The Missing Piece
Until I finally have what it is I have searched for my entire life, I will always feel the void of it. I know and I understand that it is not the time for it yet, but I can never fully put it out of my mind. It is a part of me. It hurts me. It has destroyed me in the past. I am doing all that I can to put it out of my mind, but it is still there, waiting and lurking.
It has brought me to tears several times this week. This week was huge. I got a promotion I have been working towards for months, I got a new avenue for art, and I got my finances in better shape for the first time in many years. I am so incredibly happy for all that I got this week, but there is that lost and lonely part of me that mourns that in all my happiness, I have no one to share it with.
I’ve thought about it more though, but in a different way. Though I am thinking about being alone, I am thinking more of what it is that I crave and need in this loneliness rather than just ‘I’m alone, I hate this, give me anything!!’. I see now that what it is that I crave is not some hyper-sexual goddess to fuck my brains out. What I want most of all is someone that I can sit with and talk with and share my life with.

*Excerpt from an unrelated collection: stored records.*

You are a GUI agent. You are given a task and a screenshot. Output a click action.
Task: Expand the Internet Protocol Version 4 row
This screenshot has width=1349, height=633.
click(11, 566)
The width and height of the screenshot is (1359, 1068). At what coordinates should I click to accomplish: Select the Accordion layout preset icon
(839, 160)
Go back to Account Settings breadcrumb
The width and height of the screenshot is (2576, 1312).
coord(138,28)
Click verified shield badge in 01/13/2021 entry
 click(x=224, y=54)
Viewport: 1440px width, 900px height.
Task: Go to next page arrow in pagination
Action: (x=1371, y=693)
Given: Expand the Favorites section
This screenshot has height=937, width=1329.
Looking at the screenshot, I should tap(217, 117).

I don’t see much meaning in doing things for myself. I’ve never cared much for myself. I want more to share who I am with others. I am fully aware of who I am, I don’t need to do things to edify myself.
Except, I do. I am a broken individual. I have a lot of issues I need to sort through and I need to learn to actually do things for myself. I have been working on this; it’s why I bought the tablet and other things to advance my art, but I still only do it in very few ways. I need to get a handle on my life. I need to be the one in control of it. What do I really have to share with another right now? A broken shell that is waiting to be filled. There’s more than that, but my personality, intelligence, and whatever else will be overshadowed by my overwhelming sense of brokenness. I do have much to offer, but I don’t think I’m ready to really offer it yet. I want to, have wanted to for years, but I don’t know that I actually can yet. I can’t know until it happens though.
I have no knowledge in this subject at all. I just know what it is I want and what I want to do.